- PROBLEM TO SOLVE:
Transcribe every line from the one containing "The width and" to the end of the listing, exactly as written, and leave out the pictures.

___

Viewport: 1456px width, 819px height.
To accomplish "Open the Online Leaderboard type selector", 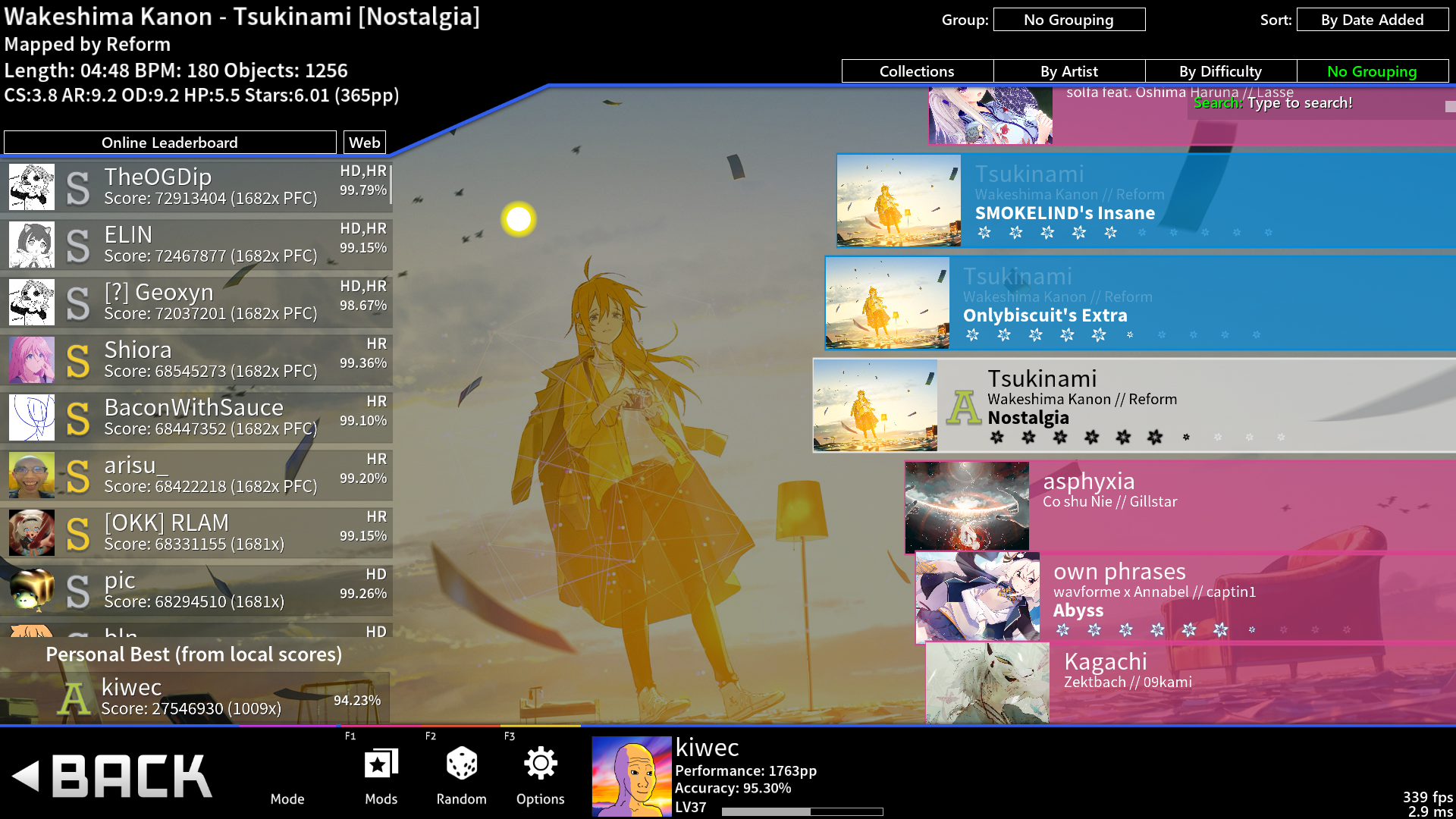I will [x=170, y=143].
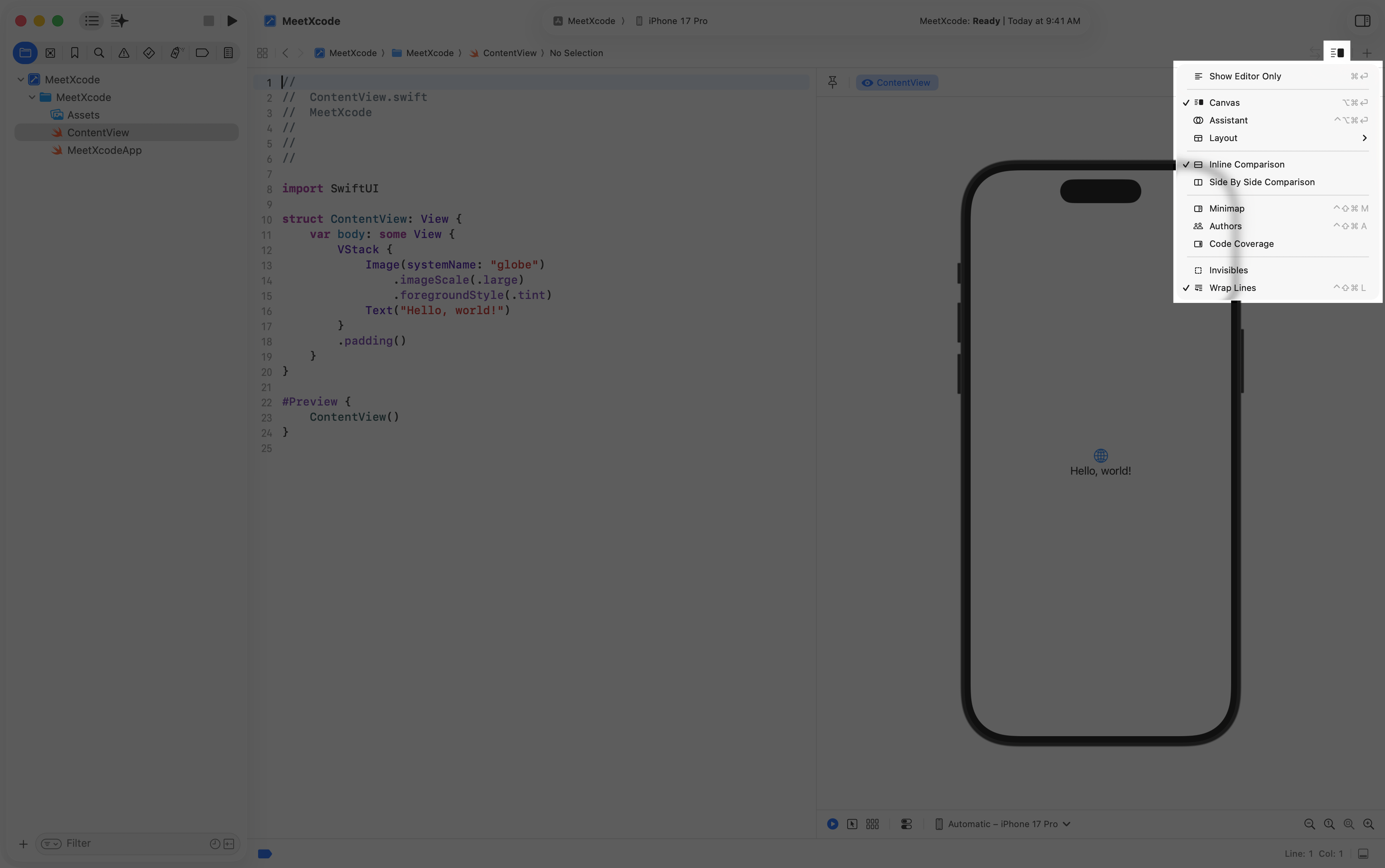
Task: Open the Report navigator
Action: point(228,53)
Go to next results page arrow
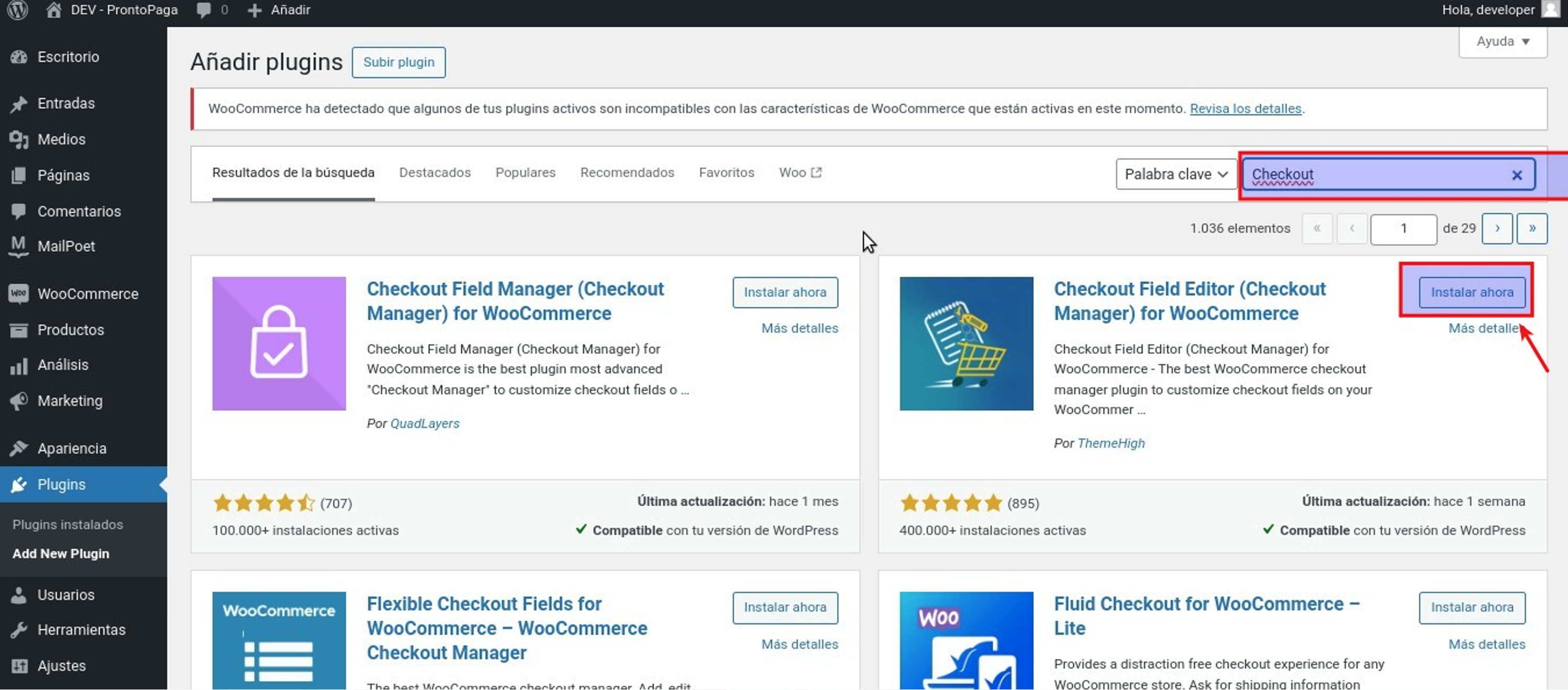1568x690 pixels. [1496, 228]
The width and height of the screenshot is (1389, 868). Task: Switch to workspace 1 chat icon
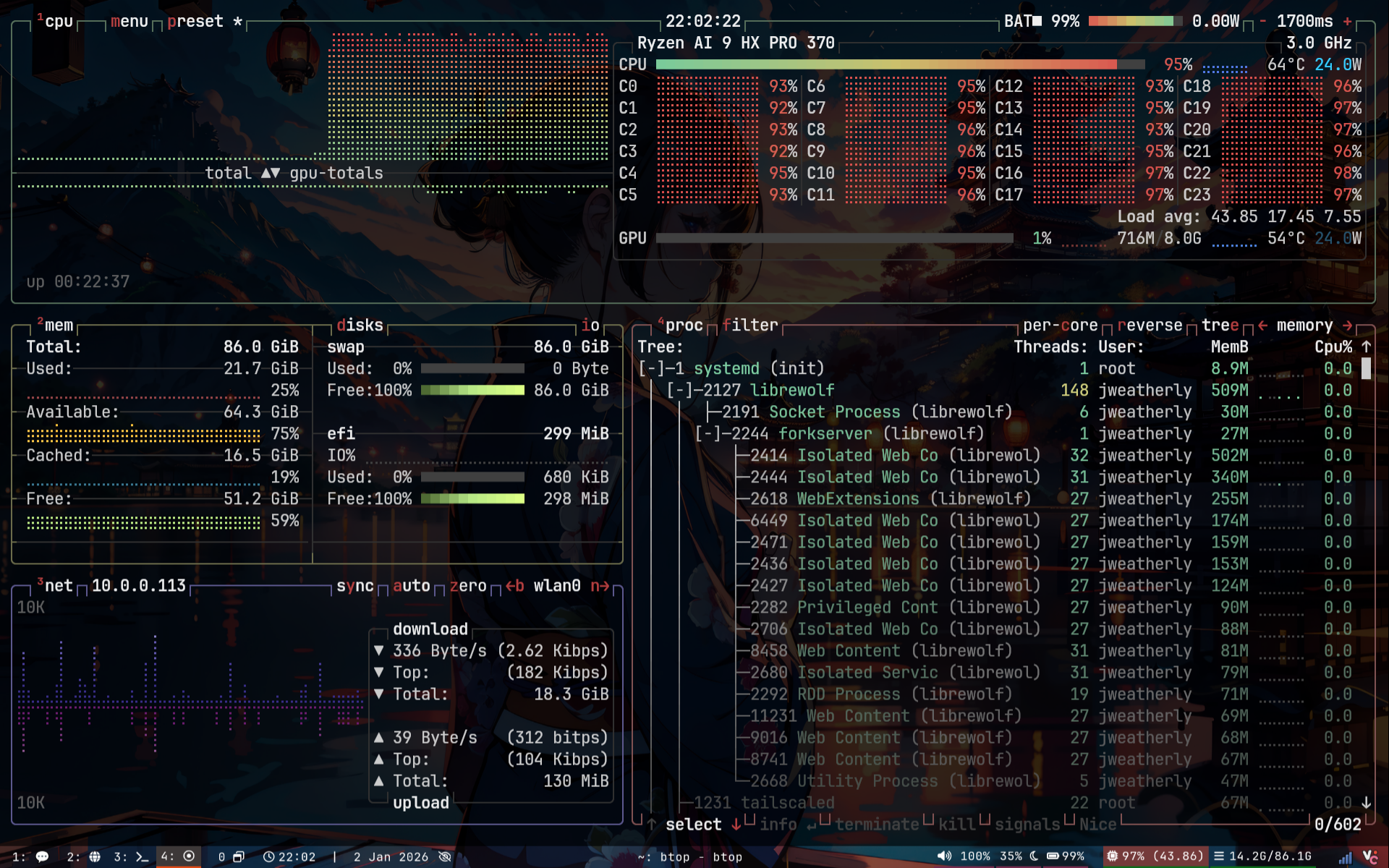pos(42,856)
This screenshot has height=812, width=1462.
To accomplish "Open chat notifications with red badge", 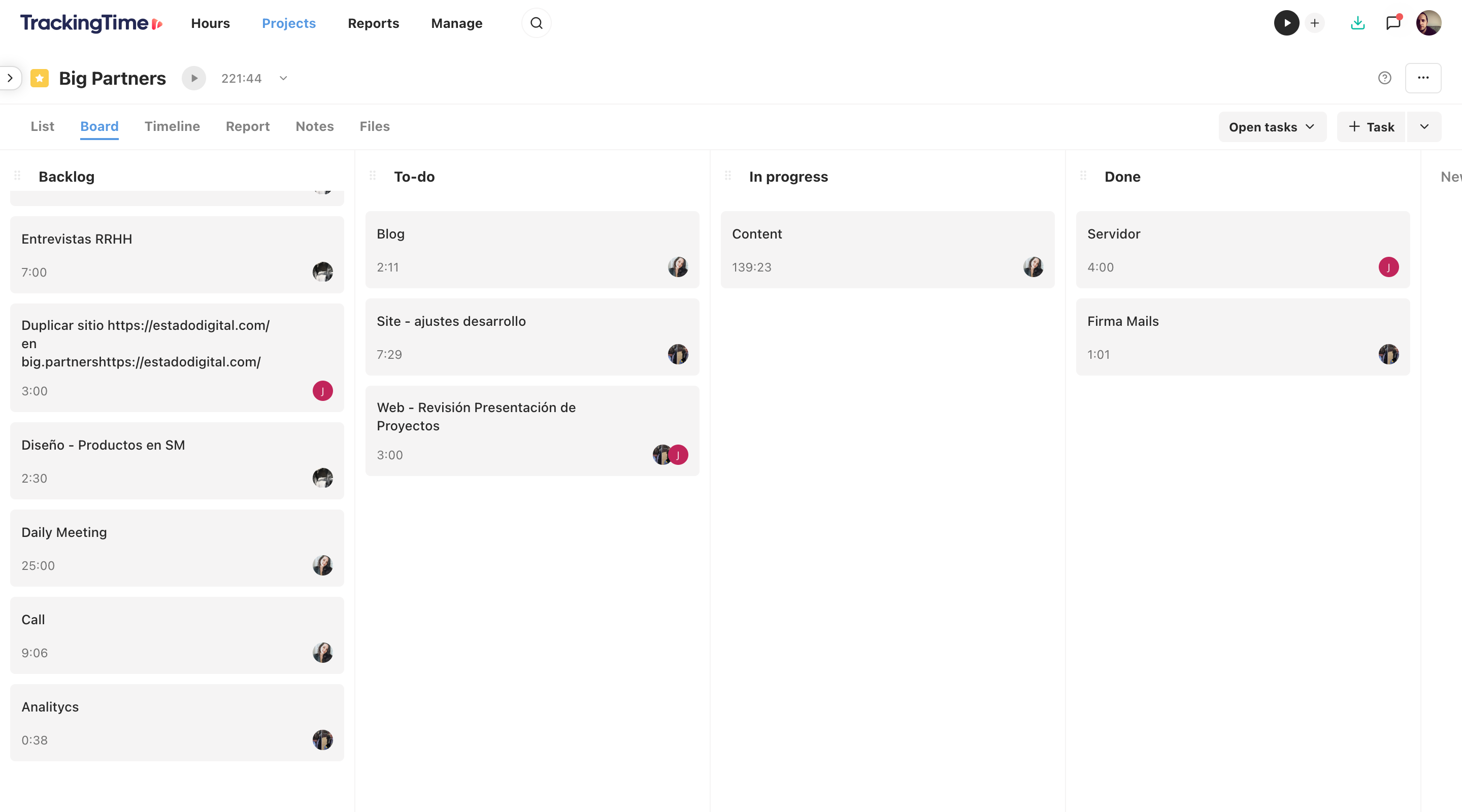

___

- EXPECTED ANSWER:
The width and height of the screenshot is (1389, 868). Task: Switch to workspace 1 chat icon
pos(42,856)
This screenshot has height=812, width=1462.
To accomplish "Open chat notifications with red badge", 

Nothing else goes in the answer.